Butyrskaya prison (), usually known simply as Butyrka (), is a prison in the Tverskoy District of central Moscow, Russia. In Imperial Russia it served as the central transit prison. During the Soviet Union era (1917-1991) it held many political prisoners.  Butyrka remains the largest of Moscow's remand prisons. Overcrowding is an ongoing problem.

History

The first references to Butyrka prison may be traced back to the 17th century. The current building was erected in 1879 near the Butyrsk gate (, or Butyrskaya zastava) on the site of a prison-fortress which had been built by the architect Matvei Kazakov during the reign of Catherine the Great. The towers of the old fortress once housed the rebellious Streltsy during the reign of Peter I, and later on hundreds of participants of the 1863 January Uprising in Poland. Members of Narodnaya Volya were also prisoners of the Butyrka in 1883, as were the participants in the Morozov Strike of 1885. The Butyrka prison was known for its brutal regime. The prison administration resorted to violence anytime the inmates tried to protest.

Its famous inmates include the influential revolutionary poet Vladimir Mayakovsky, the Russian revolutionary Nikolay Bauman, and the founder of the KGB Felix Dzerzhinsky. During the February Revolution, the workers of Moscow freed all the political prisoners from the Butyrka. Following the October Revolution, Butyrka remained a place of internment for political prisoners and a transfer camp for people sentenced to be sent to the Gulag. During the Great Purge, about twenty thousand inmates at a time were imprisoned in Butyrka. Thousands of political prisoners were shot after investigations. Later, prominent political prisoners included the writers Aleksandr Solzhenitsyn and Yevgenia Ginzburg.

Living conditions 

Varlam Shalamov notes in one of his tales, that the Butyrka is extremely hot in summer; Eduard Limonov, in his drama Death in the Police Van, emphatically agrees. He says that, with the collapse of the Soviet regime, overcrowding has become a real issue; there are more than one hundred inmates in cells meant to contain ten people. Most of these people are politically unreliable subjects from the Caucasus. Since epidemics are a problem, the wardens try to fill cells entirely with people with AIDS, or with tuberculosis; however, this does little to curb the problem, since many inmates are drug users, and there is at most one needle per cell. Moreover, inmates are brought to the tribunal in overcrowded police vans, so that healthy inmates are exposed to tuberculosis.

Butyrka has its own slang: the wardens are called "menti" (Russian: менты), the inmates "patzani" (пацаны), and to take drugs is "vmazatsia" (вмазаться). The word "khuy" (хуй) is used profusely. On a lighter note, television has been allowed since 1995.

EXERCISE DIRECTIONS:
Retype the Butyrka prison passage, beginning at the words "Living conditions" and stopping after "exposed to tuberculosis.".

ENTRIES SHOWN:

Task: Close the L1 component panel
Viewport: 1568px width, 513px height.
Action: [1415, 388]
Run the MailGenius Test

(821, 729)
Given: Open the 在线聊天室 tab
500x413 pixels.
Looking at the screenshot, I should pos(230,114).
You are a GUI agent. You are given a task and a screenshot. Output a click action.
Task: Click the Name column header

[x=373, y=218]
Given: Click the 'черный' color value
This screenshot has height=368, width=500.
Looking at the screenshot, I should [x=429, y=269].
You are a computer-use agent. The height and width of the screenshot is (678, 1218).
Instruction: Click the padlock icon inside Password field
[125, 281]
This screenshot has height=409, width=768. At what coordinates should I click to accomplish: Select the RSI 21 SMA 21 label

WRITTEN SOLUTION:
Living conditions 

Varlam Shalamov notes in one of his tales, that the Butyrka is extremely hot in summer; Eduard Limonov, in his drama Death in the Police Van, emphatically agrees. He says that, with the collapse of the Soviet regime, overcrowding has become a real issue; there are more than one hundred inmates in cells meant to contain ten people. Most of these people are politically unreliable subjects from the Caucasus. Since epidemics are a problem, the wardens try to fill cells entirely with people with AIDS, or with tuberculosis; however, this does little to curb the problem, since many inmates are drug users, and there is at most one needle per cell. Moreover, inmates are brought to the tribunal in overcrowded police vans, so that healthy inmates are exposed to tuberculosis.